For Christi van der Westhuizen, an associate professor of sociology at the University of Pretoria, the anger and perceived racialisation of the crime is rooted deeply in the country’s colonial history and sexual entitlement of white men.
“Because of history and the legacy of our past, as South Africans we see everything through a racial lens, regardless of whether we are black or white,” she said.
Van der Westhuizen specialises in the study of gender, sexuality and race, and how they are linked and operate together.
For her, SA’s society is “drenched” in ideas of race.
“It’s hard for us as a country to think beyond race and it will be like this for some time.”
While society should be outraged about the attack, regardless of the girl’s race, when it came to sexual violence the country’s colonial history had to be taken into account.
“South Africa is a very violent society and race and gender frequently manifest into violence. In South Africa there is lots of historical evidence of white men enjoying certain sexual entitlements. This is seen from our history of slavery and apartheid, where in cases involving sex across the colour line, black women were punished far harsher than white men.
“With this in mind, when it comes to such attacks as that which occurred in the Dros, one must realise and understand the anger and why we jump to this [history]. It may not be fair, but we do it because of the legacy of our past,” she said.
Van der Westhuizen said that given SA’s historical context, sexual violence was deeply entwined with racial violence.
“It is not easy to separate the two. Just look at the recent and increasing incidents of verbal violence when it comes to whites lashing out at those from other races. I do not think that we can move past race when it comes to violence.
“While it still needs to be seen, this case may in court be proven to be an example of this [sexual racial violence]. It may be very significant that the little girl is black,” she said.
University of the Witwatersrand law professor James Grant warned that “courts of public opinion” were incredibly dangerous and that it was not up to society to decide an accused’s guilt.
“The law is drafted in such a way so as to prevent people from being wrongfully convicted and reputations from being wrongfully damaged before the case against them has been proven.
“Whoever has named this person is breaking the law because it is only the prosecutor who can decide whether a suspect should be prosecuted or not, and it is only a court who can decide someone’s innocence or guilt,” said Grant.
He said the investigation into this specific incident would still be in the beginning stages.
“There are very good reasons to use the word ‘alleged’ before someone appears in court and why the state asks for a seven-day postponement when the accused first appears in court. That’s so that further important investigations can be done. By the time an accused is first brought to court the investigation is not complete, with a lot more detective work still needing to be done.
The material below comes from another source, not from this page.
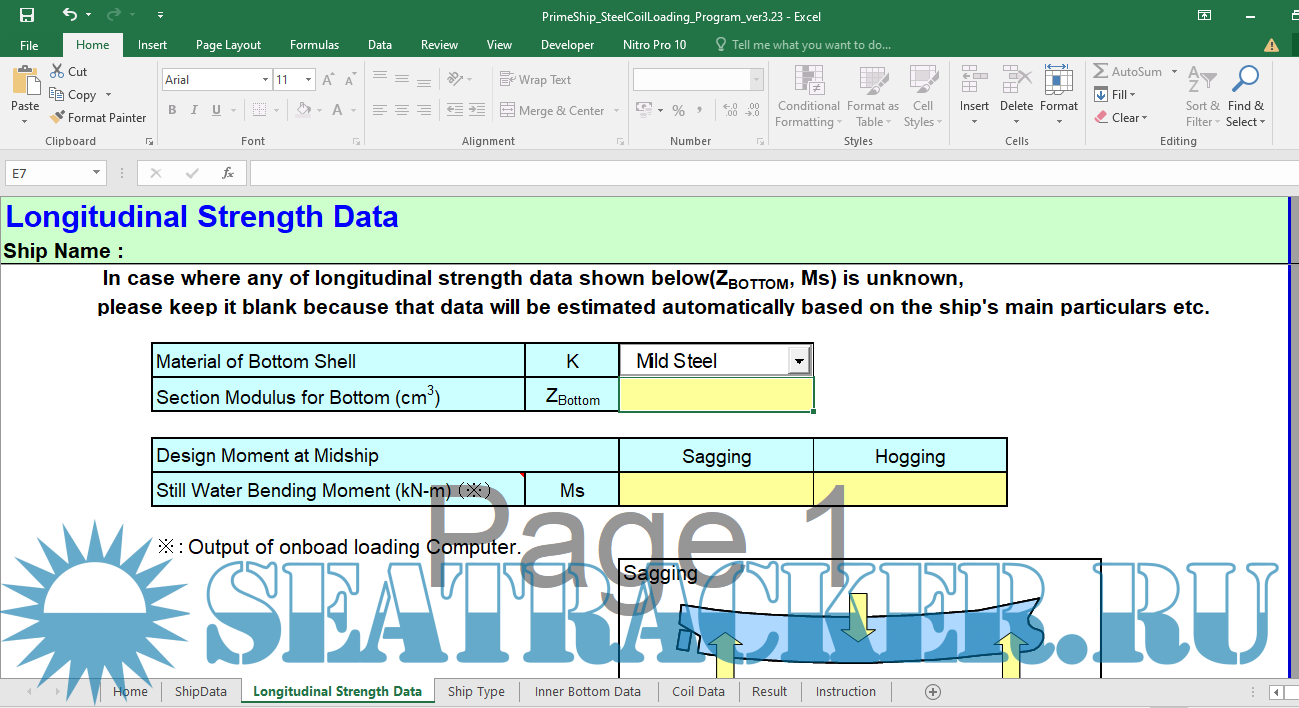The image size is (1299, 708).
Task: Click the Sagging bending moment input cell
Action: pyautogui.click(x=716, y=490)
“Normally at beginning stage of the investigation the police will have several suspects, some of whom will be more promising than others. It’s entirely possible that after an accused first appears in court, the police and prosecutors realise that the person they first thought committed the crime is in fact the wrong person.
“Naming someone in such a case as this Dros matter, before it has even gone to court, can potentially wreck a case,” he said.
Naming an accused’s family, who had nothing to do with the crime, was nothing more than a “witch-hunt”.
“Imagine for a second the person, who has had his image and name splashed across social media, is innocent. How does one ever recover from this? We definitely do not want to live in a society like this.
“We need to ask whether naming and shaming someone, who might or might not be guilty of rape, will help us win the war against rape? The answer is no. By doing so we could be allowing ourselves to be distracted by debates about someone who is potentially the wrong person, instead of having debates on how to make places safer for women and children.”